**課題一覧:**
• 1. 次の(a)〜(c)が、トレースについての文章の内容と合っているかを判定してください。それぞれ「はい」か「いいえ」で答え、決め手となる本文の語句をそのまま引用してください。(a) トレースは名詞で「跡」という意味だと書かれている。(b) 筆者にとってGWは黄金週間だった。(c) トレースの出た生地は「かなりもったり」が常に一番いいと筆者は述べている。
• 2. エントリの先頭から「patient [586, 589]」を含む行までを、両端の行も含めて一字一句そのまま出力してください。

**ページ抜粋:**
+ + + + +

Topic of the Month 2002年5月

5月のトピック
トレースについてもう一度考えてみよう


GWは楽しかったですか?
私に黄金週間ではなく、波乱週間でした。
「私の人生、いつも崖っぷちなんだよねぇ」と友だちに言うと、
「私もよー!」と誰もが言います。
類は友を呼ぶのか、それともみんな崖っぷちにいるのか・・・。



そこで前書きへ・・・
トレースと崖っぷちは全然関係無いんですが・・・
「トレースについてもう一度考えてみよう」の「もう一度」は、私にとっての「もう一度」です。いままで石けん作りをしてきて、「トレース命!」と思ったこともあれば、「トレースは必要ない。」と思ったこともあります。そして2002年5月現在の私のトレースについての考えを、余談を含めつつここにまとめてみました。


トレースとは?
トレース(trace) は名詞で「跡」という意味です。また跡を残すことから、動詞で「線を描く、線を引く」という意味もあります。泡立て器からしたたる石けん生地で、鍋の石けん生地の表面に線を描くと跡が残る状態を言います。
余談ですが、トレーシング・ペーパーのトレーシングとは、このトレースと同じ言葉です。
トレースが出た石けん生地はどんな感じ?
青豆のスープ、ボタージュスープ、マヨネーズ、中華あんかけ、カスタードソース・・・トレースの出た生地を表わす言葉はおいしそうなものばかり。石けん生地の表面に線を描ける状態と言っても、「結構さらり」から「かなりもったり」までその状態は様々です。どれが一番いいんでしょう?それは、ケースバイケースです。私は以下のように分けて考えています。
(注)一般論ではなく私の中でのカテゴリーです。どうぞ他の文献と混乱しませんようお願いします。

+ + + + +

**課題用データ:**
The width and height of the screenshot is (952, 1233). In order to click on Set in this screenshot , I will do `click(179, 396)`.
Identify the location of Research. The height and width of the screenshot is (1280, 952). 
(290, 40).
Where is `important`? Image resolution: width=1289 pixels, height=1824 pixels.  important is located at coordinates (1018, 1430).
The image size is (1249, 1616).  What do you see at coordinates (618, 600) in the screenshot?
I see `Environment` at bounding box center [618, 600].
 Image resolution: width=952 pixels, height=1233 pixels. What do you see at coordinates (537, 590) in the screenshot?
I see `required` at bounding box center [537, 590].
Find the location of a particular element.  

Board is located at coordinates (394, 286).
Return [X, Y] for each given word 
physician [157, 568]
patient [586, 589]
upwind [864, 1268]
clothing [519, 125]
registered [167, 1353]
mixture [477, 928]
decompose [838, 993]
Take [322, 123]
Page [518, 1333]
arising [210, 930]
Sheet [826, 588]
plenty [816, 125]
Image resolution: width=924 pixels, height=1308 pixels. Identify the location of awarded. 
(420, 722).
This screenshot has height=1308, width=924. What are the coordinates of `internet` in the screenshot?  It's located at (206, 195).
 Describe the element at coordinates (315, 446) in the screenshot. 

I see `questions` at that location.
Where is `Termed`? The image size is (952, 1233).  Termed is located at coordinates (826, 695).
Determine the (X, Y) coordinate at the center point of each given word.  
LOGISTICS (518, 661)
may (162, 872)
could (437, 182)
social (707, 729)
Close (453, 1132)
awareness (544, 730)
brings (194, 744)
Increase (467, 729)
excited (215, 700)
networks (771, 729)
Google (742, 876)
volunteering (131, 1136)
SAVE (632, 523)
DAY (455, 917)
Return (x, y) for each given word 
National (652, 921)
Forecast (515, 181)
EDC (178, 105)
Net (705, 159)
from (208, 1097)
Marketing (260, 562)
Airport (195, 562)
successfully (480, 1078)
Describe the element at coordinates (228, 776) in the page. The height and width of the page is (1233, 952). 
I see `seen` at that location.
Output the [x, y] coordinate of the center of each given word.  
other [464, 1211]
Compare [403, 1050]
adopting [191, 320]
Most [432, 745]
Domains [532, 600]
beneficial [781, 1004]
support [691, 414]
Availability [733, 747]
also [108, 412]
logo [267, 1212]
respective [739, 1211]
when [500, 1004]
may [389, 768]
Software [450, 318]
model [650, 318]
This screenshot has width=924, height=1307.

+ + + + +

**問題の解答:**
• 1.
(a) はい:「トレース(trace) は名詞で「跡」という意味です。」
(b) いいえ:「私に黄金週間ではなく、波乱週間でした。」
(c) いいえ:「それは、ケースバイケースです。」

• 2.
The width and height of the screenshot is (952, 1233). In order to click on Set in this screenshot , I will do `click(179, 396)`.
Identify the location of Research. The height and width of the screenshot is (1280, 952). 
(290, 40).
Where is `important`? Image resolution: width=1289 pixels, height=1824 pixels.  important is located at coordinates (1018, 1430).
The image size is (1249, 1616).  What do you see at coordinates (618, 600) in the screenshot?
I see `Environment` at bounding box center [618, 600].
 Image resolution: width=952 pixels, height=1233 pixels. What do you see at coordinates (537, 590) in the screenshot?
I see `required` at bounding box center [537, 590].
Find the location of a particular element.  

Board is located at coordinates (394, 286).
Return [X, Y] for each given word 
physician [157, 568]
patient [586, 589]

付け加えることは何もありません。